Officials and Supporters Push for Silent Skies Act
NEW YORK—Rep. Joe Crowley, elected officials, and local advocates introduced the Silent Skies Act Friday morning at LaGuardia airport’s Marine Air Terminal.
The bill aims to alleviate noise pollution in Queens borough neighborhoods, where residents claim that aircraft noise has ruined their quality of life by disrupting sleep, impeding student learning, and reducing the time they spend outdoors.
The act will require the Federal Aviation Administration (FAA) to issue a regulation by the end of 2015 that requires all commercial airplanes to meet Stage 4 noise standards, which have a much lower decibel level than those of aircrafts used today.
“Our airports are only getting busier,” Crowley (D-N.Y.) said, which he noted is a good thing overall. “But that doesn’t mean our communities need to suffer in their quality of life,” he added.
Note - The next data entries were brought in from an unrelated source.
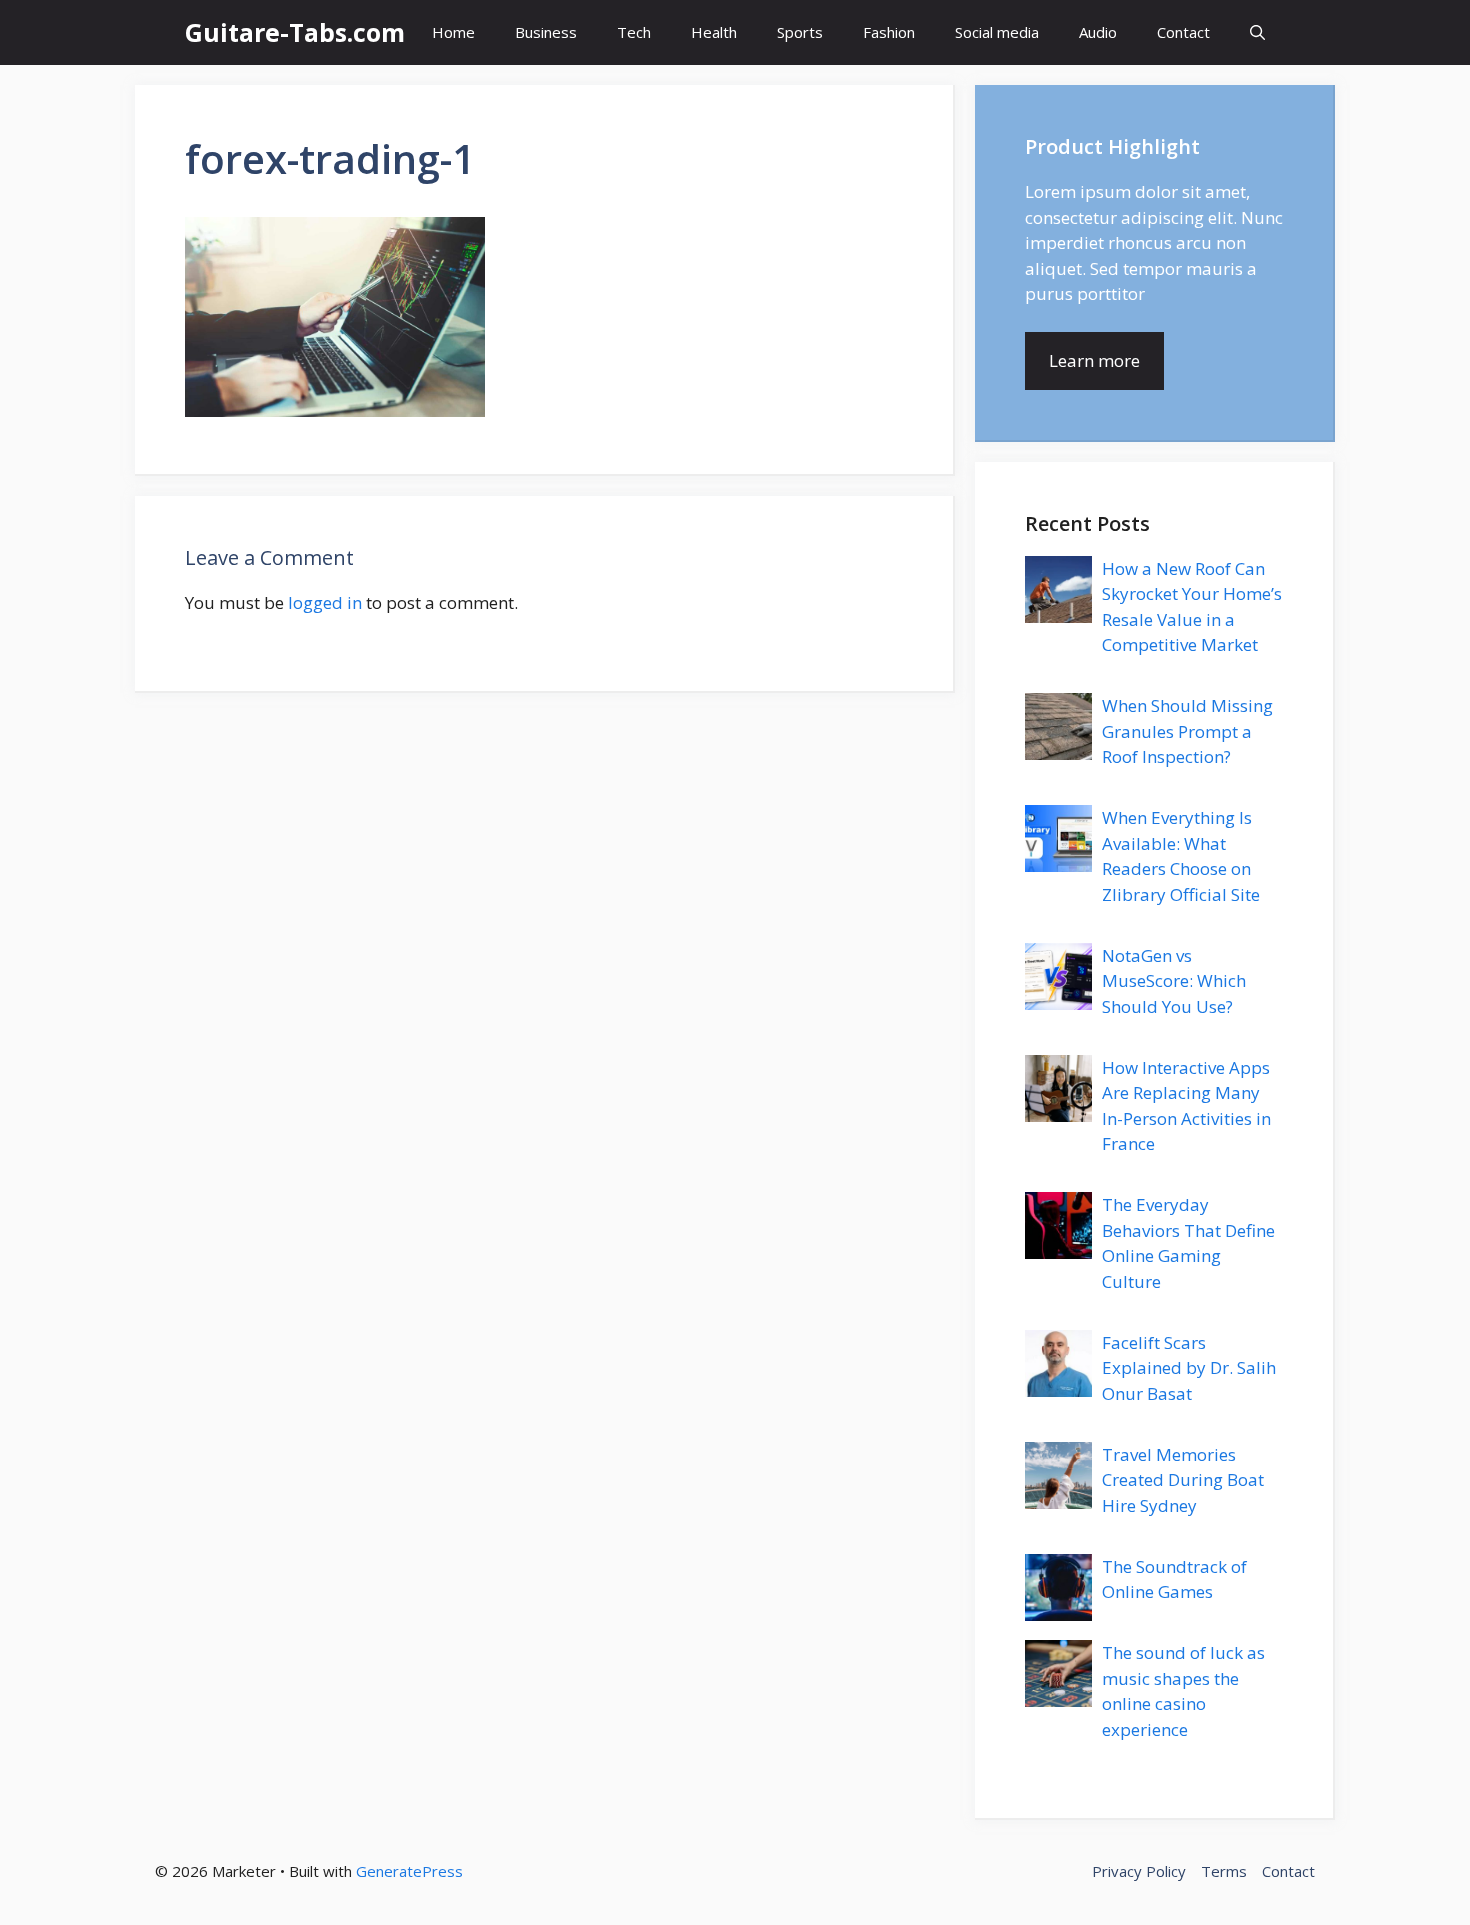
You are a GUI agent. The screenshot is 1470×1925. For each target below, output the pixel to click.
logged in (325, 602)
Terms (1224, 1871)
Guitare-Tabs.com (295, 32)
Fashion (889, 32)
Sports (800, 32)
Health (714, 32)
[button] (1257, 32)
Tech (634, 32)
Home (453, 32)
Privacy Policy (1139, 1871)
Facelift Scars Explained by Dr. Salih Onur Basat (1189, 1368)
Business (546, 32)
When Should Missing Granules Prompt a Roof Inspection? (1187, 731)
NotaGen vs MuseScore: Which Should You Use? (1174, 981)
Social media (997, 32)
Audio (1098, 32)
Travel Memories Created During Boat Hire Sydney (1183, 1480)
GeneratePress (409, 1871)
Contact (1183, 32)
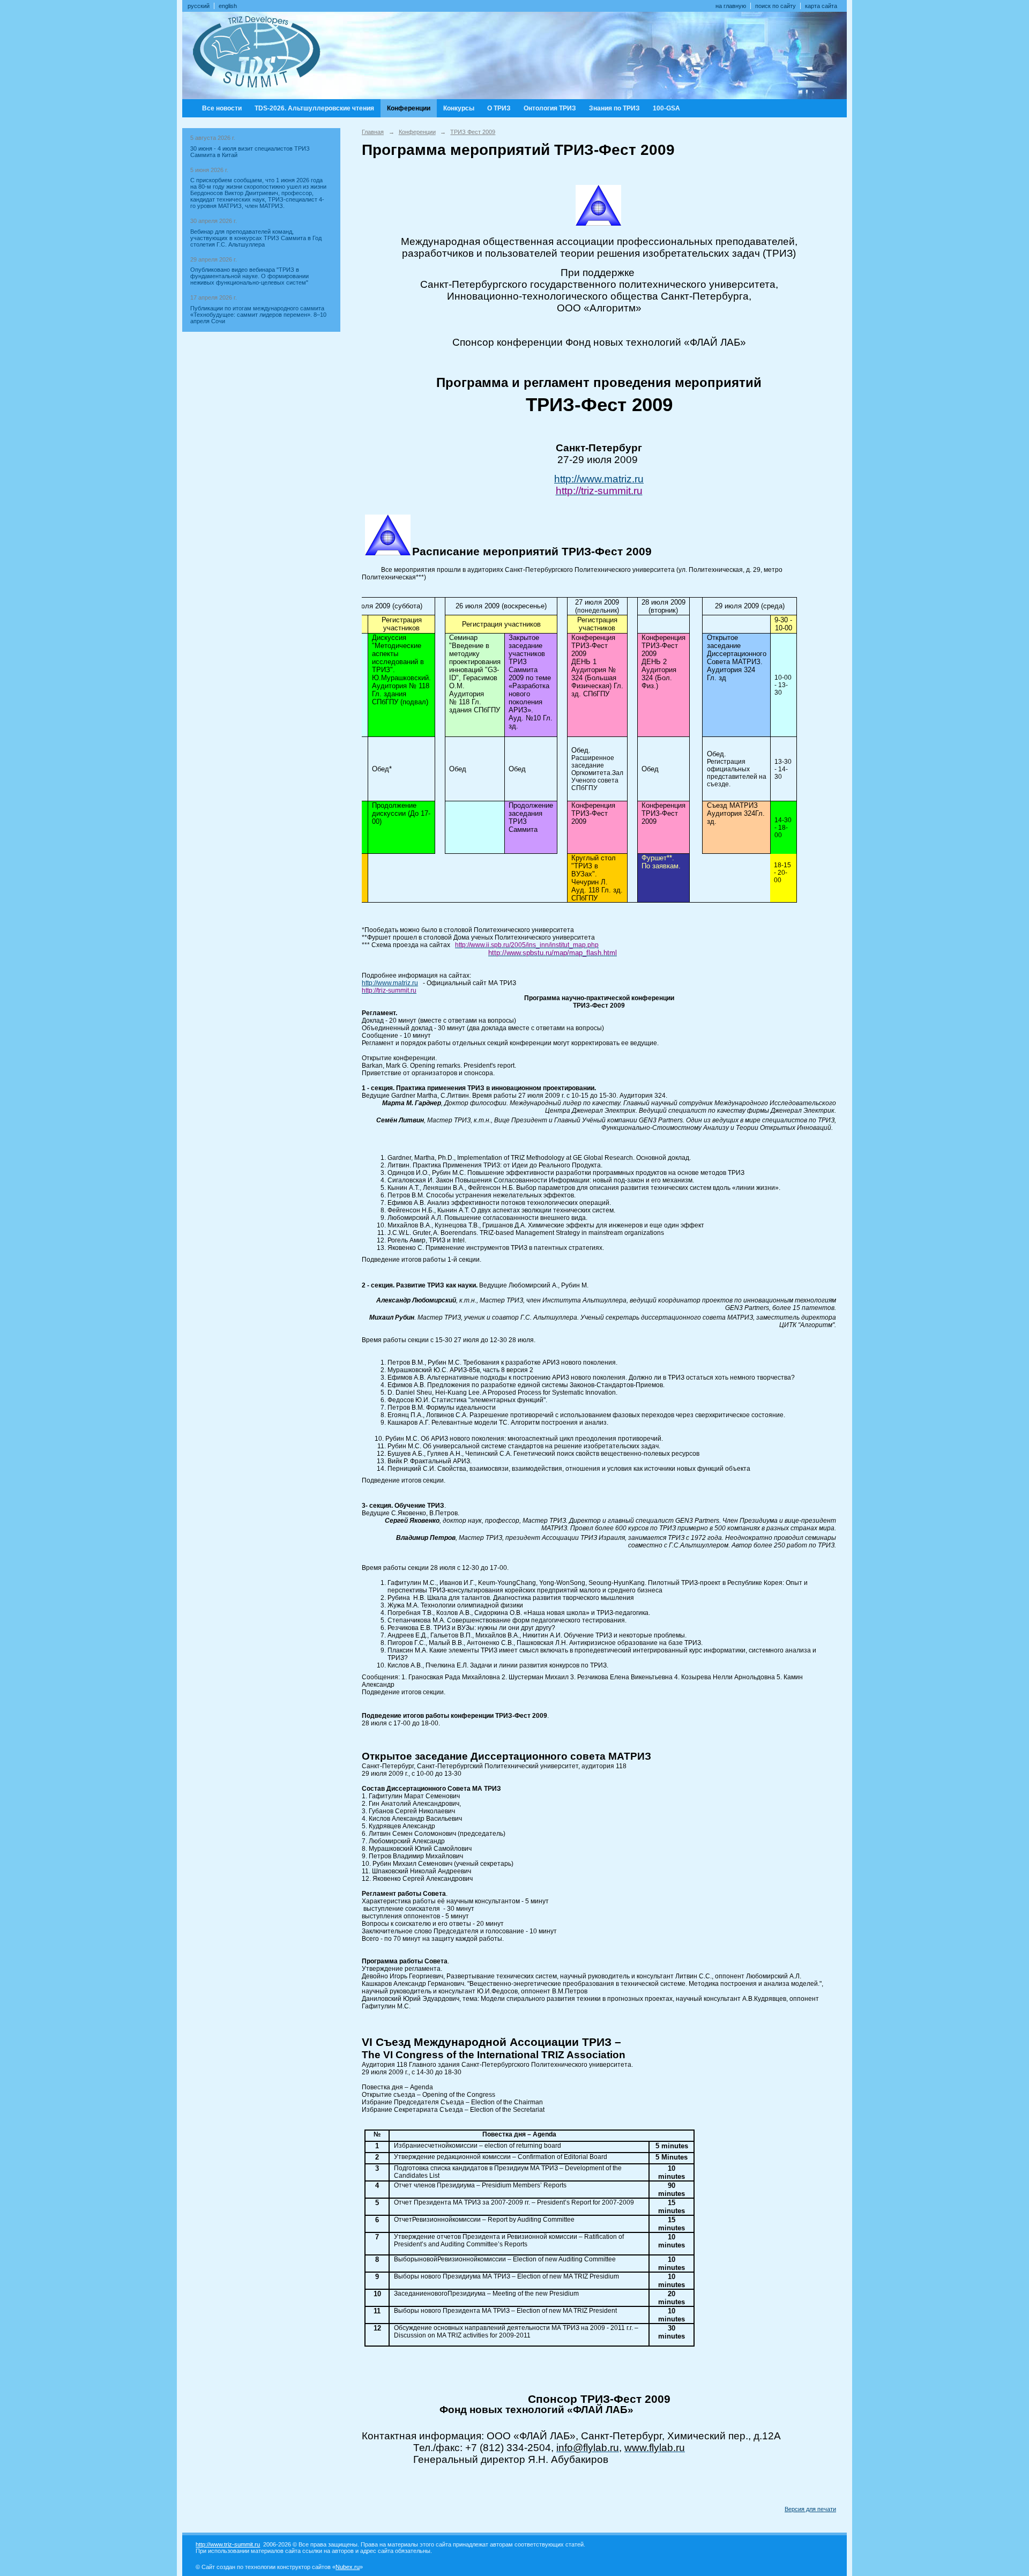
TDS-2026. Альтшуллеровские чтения (314, 108)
In 2005, the FAA recommended all aircraft be retrofitted with new engines or upgraded to meet Stage 4 noise levels. Although the new aircrafts introduced by the airlines met FAA noise standards, the older planes have not been modified.
“This problem, in the 11 months that I have been in Congress, has probably been one of the top concerns of the constituents who we’ve had contact with in our office,” said Rep. Grace Meng (D-Queens).
Queens Quiet Skies president, Janet McEneaney said residents are tired of hearing planes landing overhead, sounding like a “warzone.”
“The noise is physically and emotionally unbearable for hundreds of thousands of people,” McEneaney said. “The skies belong to all of us.”
The new act will require the FAA to enforce a regulation to phase in the quieter engines at a rate of 25 percent of a fleet every five years—meaning all commercial planes would meet the standard by 2035.
The bill will also create a fund to encourage research and development of new, quieter engine technologies. The partnership is a $10 million grant program requiring a portion of revenue from the sales of successful engines to be paid back into the program.
Restating that the technology is already available, Crowley said, “We’re not asking for too much.”